This step you take brings you to realize what revolves me and you
Saturday, December 10, 2011
Lost and found
This is the start,i found this girl who was on my right tonight starring at me and pointing to the fishes on the aquarium.Girl,your smile made my day.Had to bid you goodbye before i left.Sadly,the auntie opposite who owned the coffeeshop passed away leaving her young son motherless at such a tender age.Fate or something else,i cant be too sure.Rachel Crow was someone i supported to the end.Her perfomance was not what i expected but Disney gave her a movie deal which might be a breakthrough rather than winning X-factor.God Bless You Rachel,looking forward to your movie and start to a life of stardom ,not sure its a chance to rise or be affected but your are one brave girl.
Monday, December 5, 2011
Why suffer?
I finally felt it,what is not worth suffering.I need to find something I love doing.I dont want to suffer,why should I? I need to learn things I like learning.but this time,its for real and I need all power to excel.The journey to STPM just begun with a fiery start.
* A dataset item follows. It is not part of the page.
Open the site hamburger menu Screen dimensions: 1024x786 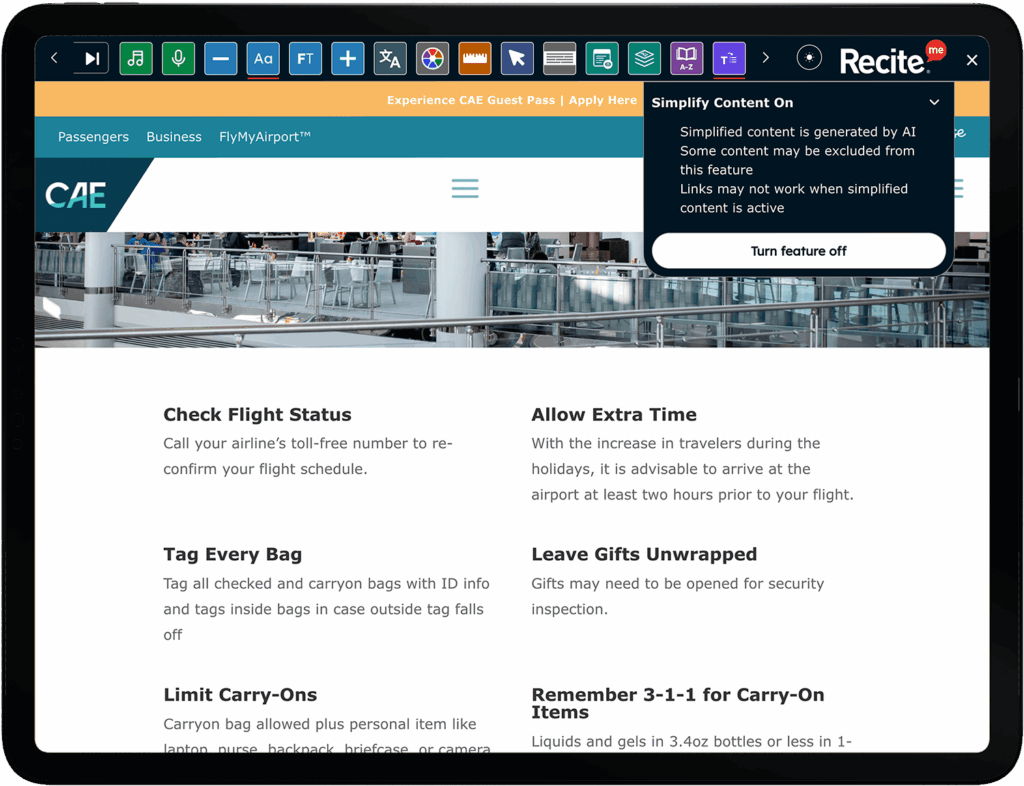465,189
Saturday, December 3, 2011
What you have fought for
What is the point living if you are not happy? Say those words and it will strike you.Having crave for wisdom,my mind was never raw and pure,was I aware? I had to stay composed.He never gave up till the end and he was so brave as to not die with dignity and painless.It was love that kept him alive and recorded.Bravery kept suffering so painless and numb.It was due to us that we will never anticipate such things,so unrealistic and simple.Magic could not create genuinely.It could express and feel but it was never in icicle.it had restrictions that couldnt be comprehended.Victory was no importance ,if we could keep people alive for a day,we truly lived.Years past and we never felt more than ever.It was pleasure.
Sunday, November 20, 2011
Conscience
Why don't start miracles while waiting for them? The day I found my conscience,i begun a journey,a journey to find FATE.
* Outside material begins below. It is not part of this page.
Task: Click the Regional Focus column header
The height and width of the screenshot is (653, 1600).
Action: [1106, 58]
Saturday, November 19, 2011
FATE
I am moving forward..... i cant look back....like a tempting sandwich which cant be eaten.... i need to find myself .....with that, i let fate decide
Saturday, November 12, 2011
The one and only
Do you understand the true meaning of one and only ? Is there such ? I cant help but think of what i have been through these few months,a couple of things really drove me to wake up and think.So far,what is the best memory,i cant think of it? What's your biggest achievement? whatsoever.I dont want to remember neither do i want to try cause it comes naturally,Naturally is the awesome keyword.I really need to find it,i found it maybe ? I dont want to settle for one and lose my dignity cause i believe there is something.InitiALLY,YOU ARE Certain but later on ,what you see is fated.it really dont match what you think neither do you want to get involve .Its non of your business.i trult hate it BUT i will do what i think is right.without being biase .because i love me,myself and I !i cant lose myself .
Thursday, November 10, 2011
A different life
It's true that i have lost my humble thinking because I am a city person.Things couldn't seem ordinary or for the sake of simplicity.We were seeking to achieve our goals and aspirations that seem so high.I stressed myself to be the best person I want to be that I forgot how to live? City person couldn't understand what the olden day or aborigines think and how their whole life revolves.I a city person will have struggles living in a simple village at first but if I find myself there ,I won't want to miss the feeling.I haven't gotten a taste of life.I do when I achieve my aspirations.I will go back and myself ,my old self that knew the taste of a simple life with contentment.For the sake of a colourful life,I will go back to where my true heart lies though I never advanced.